ABOUT THIS EXERCISE — Only these lines of the data below are wanted: the one with "Subscribe (226, 2047)", the one with "[Add to wishlist] (111, 552)", and any lines between them, each repeated exactly.
*** ENTRIES SHOWN Section Begins ***
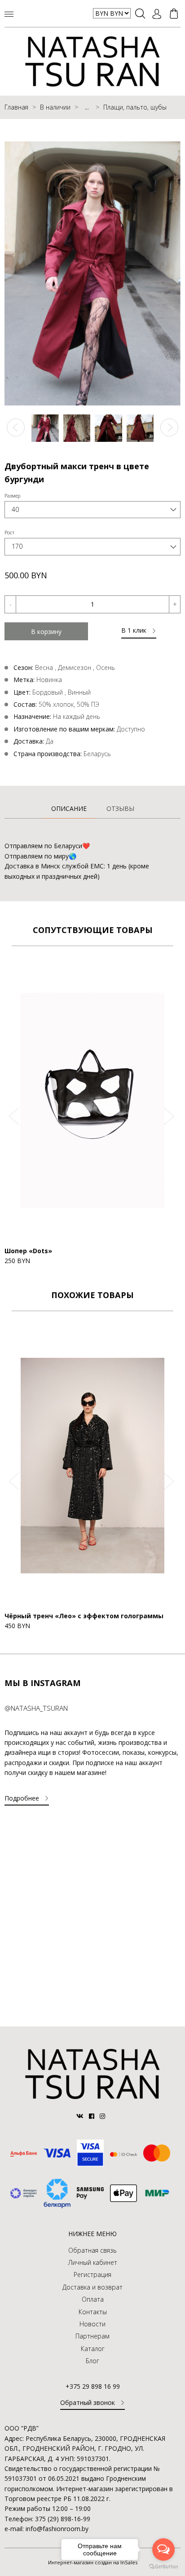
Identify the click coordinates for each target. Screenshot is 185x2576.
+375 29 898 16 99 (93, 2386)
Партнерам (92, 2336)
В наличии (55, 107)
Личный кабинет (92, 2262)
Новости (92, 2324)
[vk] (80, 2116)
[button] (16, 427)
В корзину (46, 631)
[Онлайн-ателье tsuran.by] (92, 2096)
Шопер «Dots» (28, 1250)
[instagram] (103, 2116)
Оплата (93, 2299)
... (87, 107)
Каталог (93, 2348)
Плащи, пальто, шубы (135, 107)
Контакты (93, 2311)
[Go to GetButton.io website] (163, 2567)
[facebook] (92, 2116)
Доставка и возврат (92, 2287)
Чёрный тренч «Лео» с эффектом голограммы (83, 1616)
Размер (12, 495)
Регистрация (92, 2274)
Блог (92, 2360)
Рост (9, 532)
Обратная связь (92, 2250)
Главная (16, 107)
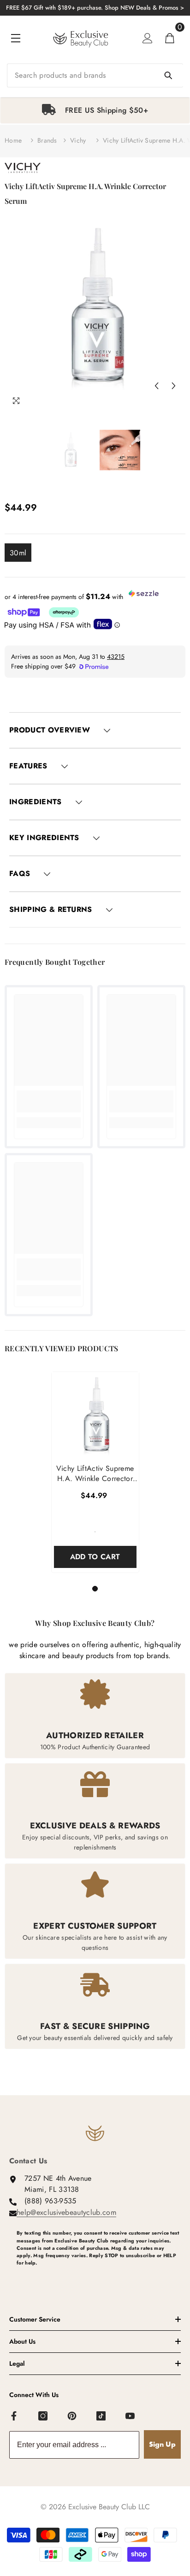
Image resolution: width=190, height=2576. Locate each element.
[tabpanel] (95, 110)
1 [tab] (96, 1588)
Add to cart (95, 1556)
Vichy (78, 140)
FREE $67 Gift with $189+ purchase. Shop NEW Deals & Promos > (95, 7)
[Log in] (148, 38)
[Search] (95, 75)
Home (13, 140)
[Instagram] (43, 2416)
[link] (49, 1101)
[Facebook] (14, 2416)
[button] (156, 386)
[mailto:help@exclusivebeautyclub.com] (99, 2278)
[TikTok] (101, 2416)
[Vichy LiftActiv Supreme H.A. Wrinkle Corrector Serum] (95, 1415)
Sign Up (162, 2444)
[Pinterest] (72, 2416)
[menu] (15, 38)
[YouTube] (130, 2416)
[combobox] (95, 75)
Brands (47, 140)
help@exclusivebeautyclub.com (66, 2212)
*** ENTRIES SHOWN Section Ends ***
*** ENTRIES SHOWN Section Begins ***
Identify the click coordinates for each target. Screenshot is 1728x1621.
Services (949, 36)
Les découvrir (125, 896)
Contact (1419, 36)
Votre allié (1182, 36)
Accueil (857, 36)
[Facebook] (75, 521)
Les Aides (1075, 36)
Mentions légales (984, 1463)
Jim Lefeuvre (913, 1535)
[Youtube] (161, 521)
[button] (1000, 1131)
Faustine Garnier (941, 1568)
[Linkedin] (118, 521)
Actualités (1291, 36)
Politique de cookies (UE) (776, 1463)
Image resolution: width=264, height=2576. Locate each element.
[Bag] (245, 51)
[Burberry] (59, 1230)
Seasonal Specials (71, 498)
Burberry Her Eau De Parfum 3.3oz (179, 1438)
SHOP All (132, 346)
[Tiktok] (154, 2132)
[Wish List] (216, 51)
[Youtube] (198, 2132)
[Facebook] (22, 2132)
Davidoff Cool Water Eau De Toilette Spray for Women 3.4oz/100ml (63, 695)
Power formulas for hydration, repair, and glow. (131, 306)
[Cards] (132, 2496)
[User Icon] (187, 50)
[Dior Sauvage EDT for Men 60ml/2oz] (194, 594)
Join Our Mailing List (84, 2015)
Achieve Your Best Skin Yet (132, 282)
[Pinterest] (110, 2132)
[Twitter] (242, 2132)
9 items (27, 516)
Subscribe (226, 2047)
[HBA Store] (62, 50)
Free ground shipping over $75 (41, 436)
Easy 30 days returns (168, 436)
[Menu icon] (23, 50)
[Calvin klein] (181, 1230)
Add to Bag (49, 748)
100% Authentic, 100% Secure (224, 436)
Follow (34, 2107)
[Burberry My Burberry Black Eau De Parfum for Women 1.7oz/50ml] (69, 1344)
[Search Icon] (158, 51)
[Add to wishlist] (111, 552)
*** ENTRIES SHOWN Section Ends ***
COMPLETED TASK —
Subscribe (226, 2047)
[HBA Store] (62, 50)
Free ground shipping over $75 (41, 436)
Easy 30 days returns (168, 436)
[Menu icon] (23, 50)
[Calvin klein] (181, 1230)
Add to Bag (49, 748)
100% Authentic, 100% Secure (224, 436)
Follow (34, 2107)
[Burberry My Burberry Black Eau De Parfum for Women 1.7oz/50ml] (69, 1344)
[Search Icon] (158, 51)
[Add to wishlist] (111, 552)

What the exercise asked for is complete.